Ao voltar viu que ele continuava na mesma posição e a cela escancarada.

- Sente aqui do meu lado padre. Eu não mordo! Trouxe tudo e fez o que mandei?

- Sim...

Lúcifer colocou a folha de papel em frente ao padre. O pires em frente a folha e a pena ao lado do pires.

Com a mão esquerda, começou a esfregar a ponta dos três dedos, que na mão direita, significam a santa Trindade. Um ato de heresia. Nisso começou a pingar sangue dos dedos. Um sangue vermelho bem escuro, quase coagulado e com um cheiro horrível. Deixou pingar dentro do pires, até a metade.

- Dê-me a sua mão direita, Padre.

Segurou a mão do padre e com a unha do seu dedo mínimo fez um corte no seu pulso.

O sangue que caiu se misturou no pires com o sangue do Diabo.

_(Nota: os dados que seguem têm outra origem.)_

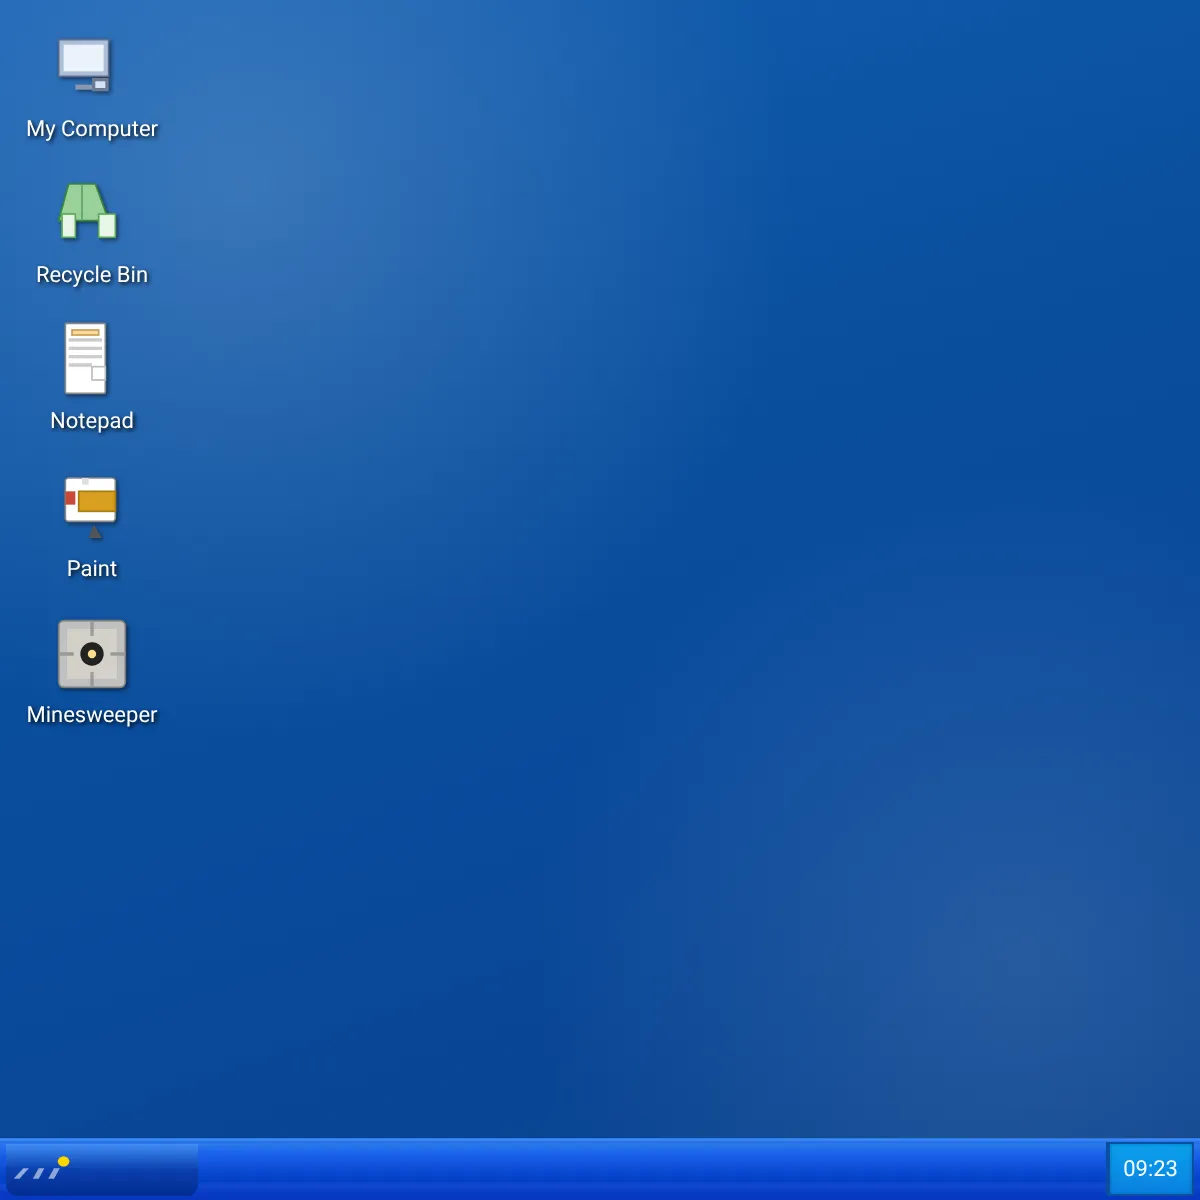
Task: Click the orange canvas in the Paint icon
Action: (97, 501)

- Pegue a pena, molhe no sangue e escreva o que vou lhe dizer. Ao final, molhe a palma da sua mão no sangue e ponha em cima do papel. Essa será a sua assinatura!

Não foi muito o que o Diabo mandou ele escrever. Basicamente que ele abriria mão do arrependimento dos seus atos cometidos e dava a sua alma ao diabo de livre e espontânea vontade.

No final ele hesitou em marcar o papel com a sua mão. Lúcifer simplesmente olhou de lado e começou a assobiar um hino sacro. Vendo que teria de fazer, carimbou a folha de papel com a sua mão direita.

O demônio pegou a folha de papel a dobrou, levantou-se e saiu andado da cela. Ao sair ainda exclamou:

- Vamos consertar as cagadas desse filho de Deus! Te espero na minha humilde residência! Não demore!

Nisso, dois cães aparecem para escoltá-lo. Dois cães de olhos vermelhos que surgiram do nada e do nada todos eles também sumiram.

O padre ainda ficou alguns minutos, ali, perplexo.

O tempo foi passando e como o Diabo prometera, as coisas estavam voltando ao normal.

E não saia da cabeça do padre o que o diabo disse: “Os homens já nascem com tudo isso dentro deles. Eu sou apenas o regulador”.

Vendo que Lúcifer havia cumprido a sua promessa, o padre, que passou todo esse tempo em depressão, se matou pulando do alto da torre da igreja.

Ao chegar ao inferno, foi recebido pelos cães que haviam ido buscar o Diabo na terra. O acompanharam até a presença de Lúcifer que estava em cima de uma montanha e observava o fogo queimar os milhares de almas agonizantes que ali chegaram e clamavam por piedade.

- Veja! -Disse Lúcifer.

- Contemple o fruto do seu trabalho! Venha comigo. Tenho uma surpresa para você.

Levou o padre até o topo da montanha e lá, havia uma cela de fogo.

O padre em silêncio entrou.

- Ajoelhe-se perante mim e estique as suas mãos que me aprisionaram!

O demônio puxou da terra ensanguentada uma espada e num só golpe decepou as duas mãos do padre.

- Alma também sangra, padre! E você vai sangrar para mim, por toda a eternidade! Sangre, filho de Deus! Sangre!

A cela foi trancada e Lúcifer levantou voo, onde, do alto, apreciava o seu reino de fogo e dor.

O equilíbrio estava instituído novamente.